Excerpted text:

=-=-=-=-=

Joris Van den Bossche edited comment on ARROW-12680 at 5/17/21, 9:05 AM:
-------------------------------------------------------------------------

I think there is indeed a bug here.  Let me try and demystify some of what is 
going on.  There are 5+ temporal types in pyarrow but everything you are doing 
is currently related to just one, the timestamp type.  The timestamp type 
represents seconds, milliseconds, microseconds, or nanoseconds from the epoch.  
In addition there may or may not be a time zone string.  Finally, these types 
may or may not be in a struct (which shouldn't matter but does here...which is 
the bug).

In pandas there are 3+ ways to represent temporal information.  The 
datetime.datetime object,  A pandas.Timestamp, and an integer.

 

When you first read in your table you are getting a struct where the 'date' 
field is a timestamp with **nanosecond** resolution.

When you save your table and then reload it the timestamp is being truncated.  
This is because pq.write_table with version==1.0 (the default in pyarrow 3) 
will truncate nanosecond timestamps down to microseconds.

So when you next read in your table you are getting a struct where the 'date' 
field is a timestamp with **microsecond** resolution.

Finally, It seems this may be a regression of 
https://issues.apache.org/jira/browse/ARROW-7723

 
{code:java}
import pyarrow as pa
import datetime
pylist = [datetime.datetime.now()]
arr1 = pa.array(pylist, pa.timestamp(unit='ms'))
arr2 = pa.array(pylist, pa.timestamp(unit='ns'))
sarr = pa.StructArray.from_arrays([arr1, arr2], names=['ms', 'ns'])
table = pa.Table.from_arrays([arr1, arr2, sarr], ['ms', 'ns', 'struct'])
print(table.to_pandas())
{code}
 
{code:java}
                       ms                         ns                            
                 struct
0 2021-05-07 08:46:15.898 2021-05-07 08:46:15.898716  {'ms': 2021-05-07 
08:46:15.898000, 'ns': 16203...

{code}
 

As for workarounds...if your schema is reliable you could cast from nanosecond 
resolution to us resolution (struct casting isn't working quite right 
(ARROW-1888) so it's a bit clunky):

 
{code:java}
import pyarrow as pa
import pyarrow.compute as pc

dates = pa.array([datetime.datetime.now()], pa.timestamp(unit='ns'))
values = pa.array([200.37], pa.float64())
observations = pa.StructArray.from_arrays([dates, values], names=['dates', 
'values'])
desired_type = pa.struct([pa.field('dates', pa.timestamp(unit='us')), 
pa.field('values', pa.float64())])
tbl = pa.Table.from_arrays([observations], ['observations'])
print(tbl.to_pandas())

bad_observations = tbl.column('observations').chunks
values = [chunk.field('values') for chunk in bad_observations]
bad_dates = [chunk.field('dates') for chunk in bad_observations]
good_dates = [pc.cast(bad_dates_chunk, pa.timestamp(unit='us')) for 
bad_dates_chunk in bad_dates]
good_observations_chunks = []
for i in range(len(good_dates)):
    good_observations_chunks.append(pa.StructArray.from_arrays([good_dates[i], 
values[i]], names=['dates', 'values']))

=-=-=-=-=

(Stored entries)
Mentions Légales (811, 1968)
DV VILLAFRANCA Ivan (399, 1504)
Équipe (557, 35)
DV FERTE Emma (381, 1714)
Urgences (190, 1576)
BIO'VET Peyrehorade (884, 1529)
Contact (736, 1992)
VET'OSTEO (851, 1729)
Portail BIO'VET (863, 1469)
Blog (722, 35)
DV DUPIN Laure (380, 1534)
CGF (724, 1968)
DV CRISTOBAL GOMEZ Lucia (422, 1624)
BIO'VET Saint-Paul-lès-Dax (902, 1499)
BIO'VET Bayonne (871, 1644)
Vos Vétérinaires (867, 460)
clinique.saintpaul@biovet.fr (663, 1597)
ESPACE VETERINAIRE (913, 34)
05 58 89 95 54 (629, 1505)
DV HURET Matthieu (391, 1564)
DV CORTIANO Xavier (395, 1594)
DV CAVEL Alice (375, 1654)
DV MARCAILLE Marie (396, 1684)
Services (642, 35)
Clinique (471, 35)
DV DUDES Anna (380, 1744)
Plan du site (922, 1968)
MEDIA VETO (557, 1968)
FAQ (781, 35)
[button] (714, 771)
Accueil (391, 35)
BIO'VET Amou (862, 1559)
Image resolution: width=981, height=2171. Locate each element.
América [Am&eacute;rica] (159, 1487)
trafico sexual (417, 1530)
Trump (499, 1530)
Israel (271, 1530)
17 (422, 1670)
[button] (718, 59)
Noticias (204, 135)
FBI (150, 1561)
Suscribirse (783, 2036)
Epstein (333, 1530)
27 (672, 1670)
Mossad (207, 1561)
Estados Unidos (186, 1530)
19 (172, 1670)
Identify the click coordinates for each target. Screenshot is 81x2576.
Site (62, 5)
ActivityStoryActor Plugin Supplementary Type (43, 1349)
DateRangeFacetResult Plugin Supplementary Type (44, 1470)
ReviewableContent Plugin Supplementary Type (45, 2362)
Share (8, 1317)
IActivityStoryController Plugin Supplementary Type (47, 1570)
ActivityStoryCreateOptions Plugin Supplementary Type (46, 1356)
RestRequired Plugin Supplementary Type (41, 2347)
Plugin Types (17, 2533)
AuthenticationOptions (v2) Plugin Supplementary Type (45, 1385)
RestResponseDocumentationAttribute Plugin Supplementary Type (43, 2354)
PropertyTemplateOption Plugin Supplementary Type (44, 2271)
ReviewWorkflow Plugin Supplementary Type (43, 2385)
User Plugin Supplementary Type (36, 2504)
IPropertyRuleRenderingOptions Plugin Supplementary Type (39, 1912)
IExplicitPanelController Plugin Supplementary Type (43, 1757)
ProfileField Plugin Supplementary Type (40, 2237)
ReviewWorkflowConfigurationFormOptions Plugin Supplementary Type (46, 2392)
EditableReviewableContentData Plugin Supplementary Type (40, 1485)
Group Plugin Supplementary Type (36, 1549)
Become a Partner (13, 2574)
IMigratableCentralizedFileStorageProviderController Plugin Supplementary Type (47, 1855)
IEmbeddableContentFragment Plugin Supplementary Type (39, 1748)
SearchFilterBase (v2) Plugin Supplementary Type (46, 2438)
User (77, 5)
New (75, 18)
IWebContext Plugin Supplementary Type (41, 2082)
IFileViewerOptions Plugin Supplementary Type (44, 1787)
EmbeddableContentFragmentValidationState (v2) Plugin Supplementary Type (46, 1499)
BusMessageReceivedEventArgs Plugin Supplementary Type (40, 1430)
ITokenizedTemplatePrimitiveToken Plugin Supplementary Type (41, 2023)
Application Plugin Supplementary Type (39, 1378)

=-=-=-=-=

Required action 1:
According to the comment, what does pq.write_table with version==1.0 do to nanosecond timestamps?
Required action 2:
Rewrite the comment from "When you first" up to and including "is being truncated.", changing "table" to "dataset".

Response 1:
It truncates them down to microseconds.

Response 2:
When you first read in your dataset you are getting a struct where the 'date' 
field is a timestamp with **nanosecond** resolution.

When you save your dataset and then reload it the timestamp is being truncated.